Kim’s lawyer, Hwang Sang-hyeon stated yesterday, at the Seoul Jongno police station where Kim was held, that his client “was unaware of how deep Lippert’s injuries would be and that he had attacked the ambassador without any particular feelings towards Lippert himself.” He was “sounding an alarm in America,” Hwang said.

The Stalinist regime in North Korea issued a provocative statement hailing the attack as a “just punishment for US warmongers.”

Such individual acts of violence aimed at state officials are reactionary and have nothing to do with socialist politics. The comments both of the attacker and of the North Korean regime play right into the hands of the most aggressive factions in the US and South Korean governments.

Park’s government has already disbanded one political party, the Unified Progressive Party, in December while seeking the dissolution of other groups, all under the pretext that they support North Korea.
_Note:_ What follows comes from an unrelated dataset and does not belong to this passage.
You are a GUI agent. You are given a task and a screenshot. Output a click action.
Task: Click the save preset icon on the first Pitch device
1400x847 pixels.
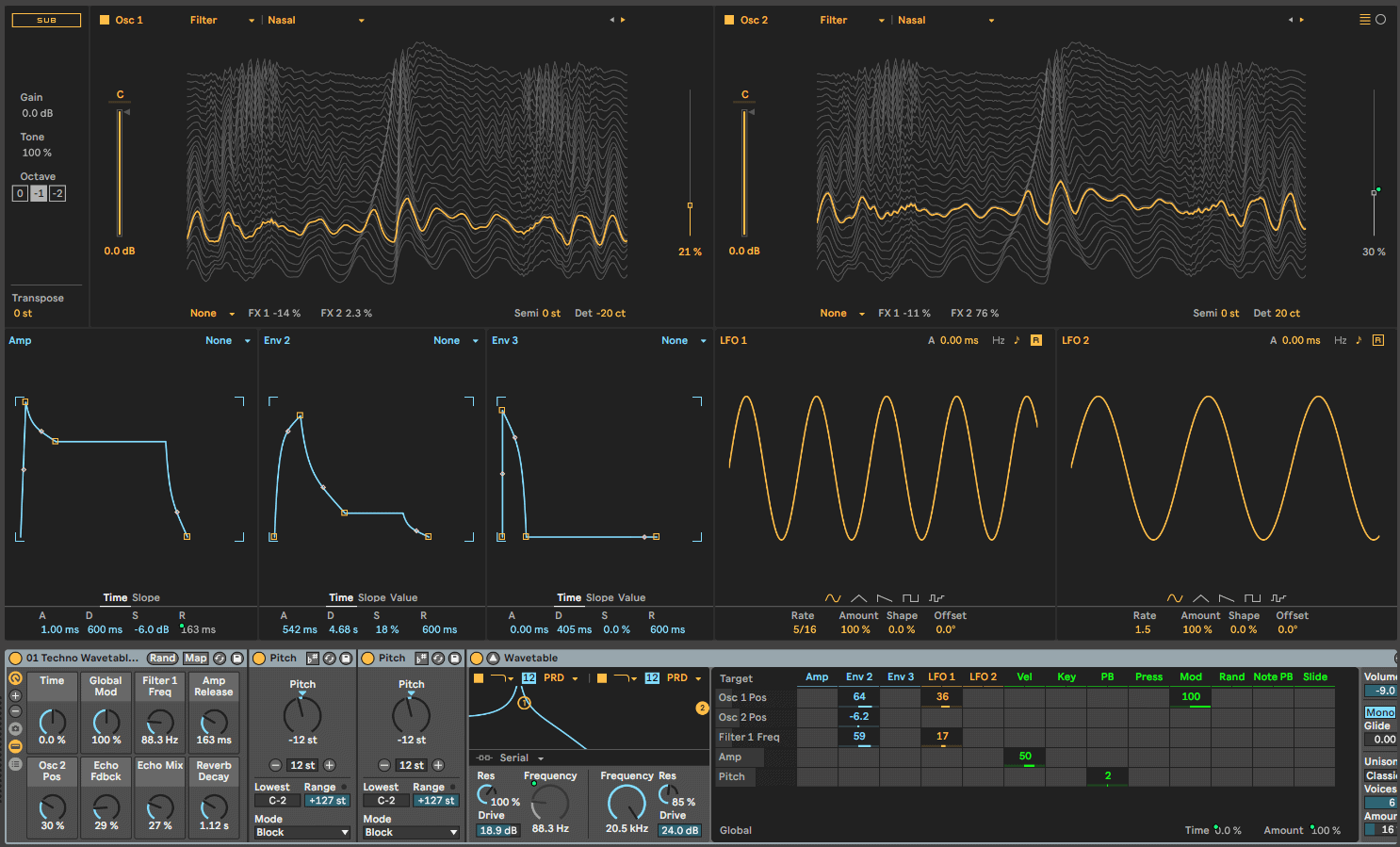(345, 658)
Kim’s reactionary attack and North Korea’s approval of it will only allow Seoul to step up its anti-democratic campaign against political opposition.

Police and prosecutors are attempting to establish a connection between Kim and North Korea. Given Kim’s past and his ties to President Park’s conservative Saenuri party, however, it seems unlikely that Kim acted on the orders of the North Korean regime.

Kim was well-known to South Korean police and has a history of such acts. He carried out an attack on Japanese Ambassador Toshinori Shigeie in 2010. In that attack, he threw two pieces of concrete at the Japanese envoy, but struck an embassy interpreter instead. Kim received a two-year prison sentence which was suspended for three years.

He also attempted to erect a memorial to Kim Jong-il in 2011, after the North Korean leader’s death in December of that year. Kim’s home and offices have also been raided by police. Kim had previously visited North Korea six times between 2006 and 2007.

He reportedly has ties to the Korean Council for Reconciliation and Cooperation, an NGO with close ties to the South Korean government. The head of the group, Hong Sa-deok, resigned following the attack. Hong is a former Saenuri Party lawmaker and a close ally of President Park Geun-hye.

Speaking anonymously, a police official told the media that they did not think Kim would be present at Thursday’s event.

Kim also stated that he was the head of a nationalist group known as Woorimadang, or Our Land, which often protests against Japanese claims to the Dokdo Islets, a rock formation approximately half way between Japan and the Korean Peninsula in the Sea of Japan. The South Korean bourgeoisie regularly utilizes this dispute to whip up anti-Japanese sentiment to distract from the social crisis at home.

The United States government did not directly link the attack to North Korea, as South Korean media did. Marie Harf, the deputy spokeswoman for the State Department, released a statement saying, “The U.S.-ROK alliance is strong; we will not be deterred by senseless acts of violence.” She added, “We cannot speculate on a motive at this time.”

Washington appears to be treading carefully. While Kim’s actions are not supported by a majority of South Koreans, there is broad popular opposition to US military escalation in the region, as well as to the reactionary role of US imperialism in dividing the Korean peninsula after World War II.

The attack comes less than a week after Wendy Sherman, the Under Secretary of State for Political Affairs, seemed to chastise Seoul for earning “cheap applause by vilifying a former enemy”—a comment that many saw as blaming South Korea for its current tense relations with Japan, another key US ally in the region.